Campaign Action
The best you could say about this announcement from three ridiculously rich CEOs of three insanely wealthy corporations that they're getting into the health insurance business is "it's the thought that counts." Maybe?
Amazon is diving into health care, teaming up with Warren Buffett’s Berkshire Hathaway and the New York bank JPMorgan Chase, to create a company that helps their U.S. employees find quality care “at a reasonable cost.” […]
“The ballooning costs of (health care) act as a hungry tapeworm on the American economy,” Buffett said in a prepared statement. “Our group does not come to this problem with answers. But we also do not accept it as inevitable. Rather, we share the belief that putting our collective resources behind the country’s best talent can, in time, check the rise in health costs while concurrently enhancing patient satisfaction and outcomes.”
The new company will be independent and “free from profit-making incentives and constraints.” The businesses said the new venture’s initial focus would be on technology.

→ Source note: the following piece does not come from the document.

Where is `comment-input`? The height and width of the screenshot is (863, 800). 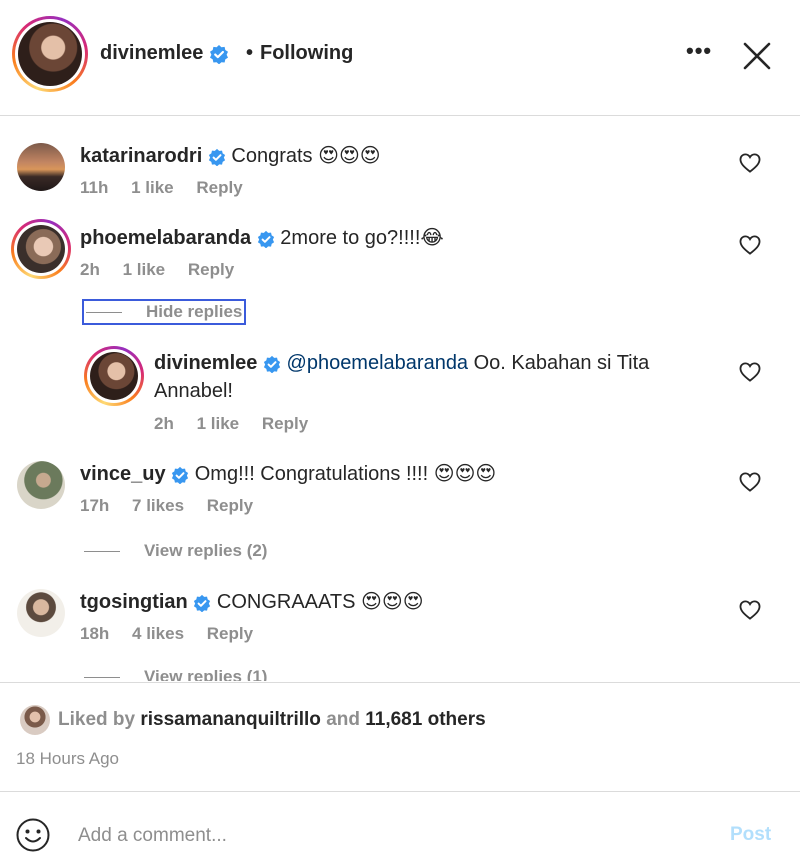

That's all we've got as far as details so far, in addition to JPMorgan Chase Chairman and CEO Jamie Dimon saying, "our goal is to create solutions that benefit our U.S. employees, their families and, potentially, all Americans." That and that it will focus on "technology solutions that will provide U.S. employees and their families with simplified, high-quality and transparent healthcare at a reasonable cost."
Technology in the health insurance world is not going to save us from the rising cost of healthcare, from the profit motive of every actor in the sector down the line from the pharmaceutical companies to device makers to hospitals and individual providers. It's a corporatist response—however well-meaning (though anything Dimon is involved in can't be entirely altruistic)—to a problem that the rest of the developed world has answered with public solutions. "There's an app for that" just isn't going to cut it.